The Food Standards Agency’s (FSA) National Food Crime Unit (NFCU) works to prevent, detect, and investigate fraud within our food system. My Rt hon. Friend, the Secretary of State for Health and Social Care has the power under the Police, Crime, Sentencing and Courts Act 2022 to grant food crime officers with access to powers, such as those under the Police and Criminal Evidence (PACE) Act 1984. The laying of secondary legislation to grant these powers and bring the FSA under the necessary oversight of the Independent Office for Police Conduct (IOPC) is subject to a short delay from the original laying date of 14 March 2024. One of the statutory instruments (SI) is extremely detailed and requires further resourcing from the FSA and iteration with the IOPC to resolve key policy points. However, good progress is being made with the SI, and a revised laying date is to be requested from the Cabinet Office, which is expected to be this side of the summer recess.
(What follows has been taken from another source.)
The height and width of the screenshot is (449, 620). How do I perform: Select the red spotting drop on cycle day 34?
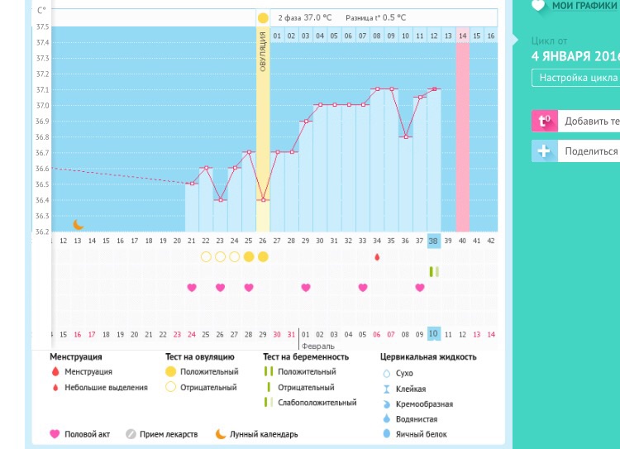[377, 257]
While the FSA is in the process of agreeing a revised laying date, food crime officers in the NFCU are still able to continue with core business, and progressing food fraud investigations. However, having access to PACE powers will reduce reliance on policing partners and will better equip food crime officers with the powers they need to deal with food fraud more effectively and autonomously. Work to develop and implement mandatory training for food crime officers who will use PACE powers, and the development of an internal complaints process, remains on course to be delivered ahead of the SIs coming into force.


Written Question
Members: Correspondence
Thursday 26th October 2023

Asked by: Lord Rooker (Labour - Life peer)

Question to the Department of Health and Social Care:

To ask His Majesty's Government when they intend to reply to the letter from Lord Rooker to Lord Markham of 24 August regarding the Medicines and Healthcare products Regulatory Agency and folic acid.

Answered by Lord Markham - Shadow Minister (Science, Innovation and Technology)

It has not proved possible to respond to this question in the time available before Prorogation. Ministers will correspond directly with the Member.


Written Question
Bishop's Castle Community Hospital: Hospital Beds
Wednesday 13th September 2023

Asked by: Lord Rooker (Labour - Life peer)

Question to the Department of Health and Social Care:

To ask His Majesty's Government why the in-patient beds at Bishop’s Castle Community Hospital in Shropshire have been closed; and what plans they have to reopen them.

Answered by Lord Markham - Shadow Minister (Science, Innovation and Technology)

NHS Shropshire, Telford and Wrekin commissions Shropshire Community Health NHS Trust to provide services in Bishop’s Castle Community Hospital, including inpatient bed facilities. 16 inpatient beds were temporarily closed in October 2021 due to sustained and unacceptable nursing vacancies and concerns about the quality of care and patient safety.

In August 2023, the trust commissioned an external review of its recruitment process and on 12 June 2023 began a period of formal engagement with patients, carers, members of the public, stakeholders, clinicians, and staff to inform its final decision on whether to relinquish the contract it holds for the inpatient service.

A board meeting was held on 7 September 2023, which considered the details of the reports from all the planned engagement activity. The Board concluded that it cannot be assured the recruitment efforts have been reasonable and sufficient and further recruitment attempts are needed before withdrawing from the inpatient service. The trust will now produce a workforce and recruitment plan and re-attempt recruitment with a view to safely staffing and re-opening the beds.